Friday, September 29th, 2006

Haven’t really done one of these in a while, and this one is inspired by a recent d10 article that explained why she is still a conservative.

While I completely agree with her reasoning, I’m going to take a different run at this.

This is why I can’t be a liberal.

For the most part, I don’t care if someone, anyone, considers themself a conservative or a liberal. In general, I believe people have genuine motivations for believing certain things, however misguided they might be in my estimation. I can give people grace and even appreciate a different point of view, despite other’s perception of me. I’d rather be challenged than coddled.

But for my brothes and sisters in Christ who consider themselves liberal, I have to say there is one major issue for me that I cannot get past. And that issue is abortion.

Now, we can disagree with the roles of government and the Church in society and other things that are pretty minor in the grand scheme of things. But unfortunately, liberals have made the right to an abortion central to their entire ideology. I know that seems like an extreme statement, but as much as I might appreciate some liberal views, your definition of whether or not you’re liberal hinges upon your belief in what they call “pro-choice” or what I call “pro-killing-a-baby.”

Are there liberals who are pro-life? In a sense, yes, but they can’t admit it or vote that way or they are ostracized from the liberal community if it ever gets out. There was one Democrat in the 90′s that was pro-life and slated to speak at the national convention before the presidential election but was pulled from the program when word got out he was pro-life. That’s good old liberal diversity for you. While there are a few moderate Republicans who are pro-choice, there are none in the Democratic party, at least not openly. Its kinda like being gay thirty years ago … or being gay in the military … don’t ask, don’t tell.

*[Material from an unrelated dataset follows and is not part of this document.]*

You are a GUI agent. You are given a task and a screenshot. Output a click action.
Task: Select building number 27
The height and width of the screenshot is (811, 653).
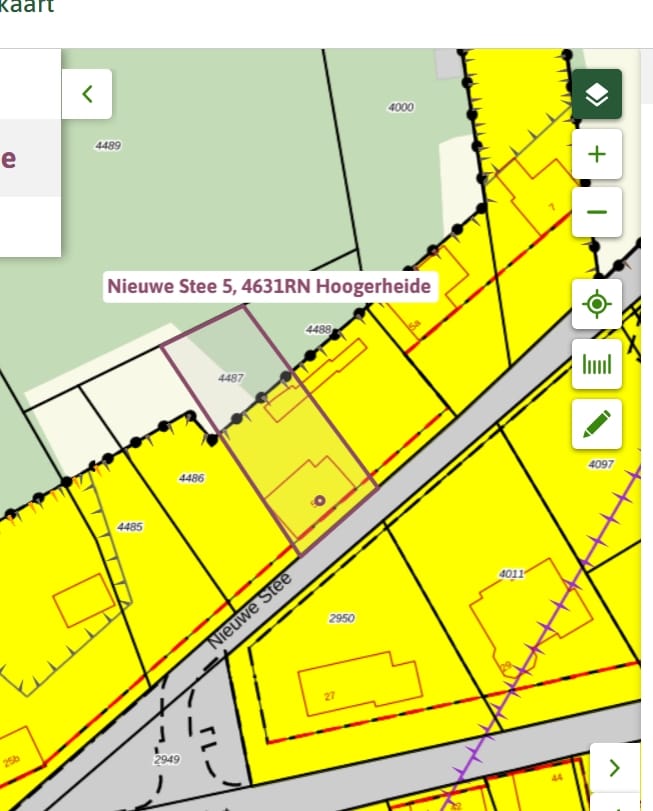coord(329,695)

To further make the point, we’ve had a couple Supreme Court justices step down or pass away over the last few years, and what has the central question been for the Democrats on who Bush wanted to appoint? It was clear in the news and in the questioning by the judicial committee from the Democrats. Are you going to respect Roe v. Wade? Why? Because for some reason, the Democrats want to protect the right for a woman to kill a baby at any cost. All this despite the fact that they know Roe v. Wade is bad law, obvious to them since they are all lawyers, and that Roe cannot stand up to even the most basic of legal scrutiny, much like a case in the 1800s in which Dred Scott sued for his freedom from slavery and was denied. Pro slavery advocates fought tooth and nail to keep that one from being overturned for years.

Obviously, I feel strongly about this, and in this country people are allowed to disagree. It has become something of a taboo subject, which is also part of the liberal strategy for various reasons. I won’t go into everything here, but suffice it to say that I believe it is wrong to murder a completely innocent human being. If we heard a case in the news of a two month old being drowned or killed by an abusive parent, we would be horrified and it would make national headlines, but millions of unborn are killed every year without so much as a comment in the news.

The news bemoans all the deaths in Iraq and the tragedy that situation can be. That, to me, is an excellent discussion for Christians and there are two valid sides of it, especially considering how the innocent are affected in warfare, which was plastered all over Fox and CNN during the latest conflict between Israel and Hezbollah. But the same people who criticize a nation for harming the innocent during an armed conflict will clam up and cite privacy clauses in the Constitution that protect the right to an abortion. The same well-meaning people who feel strongly that capital punishment is wrong will call you an exremist right winger if you happen to be pro-life.

You could be against capital punishment, for raising taxes and socializing health care, support more rights for the accused, a complete pacifist, but if you are pro-life you are automatically super conservative.

And this is not to say that I agree with everything that’s been done in the name of protecting children. Not to mention that conservatives set themselves up to be criticized, as well. Christians in general have been misguided in a lot of ways in regard to how they express their protestations of this reality. That’s a discussion for another time.

This particular post was to explain why, despite the fact that some Democrats might actually get my vote and I appreciate their perspectives on many things, it is near impossible to me to call myself a liberal when they believe and express a right to kill the unborn.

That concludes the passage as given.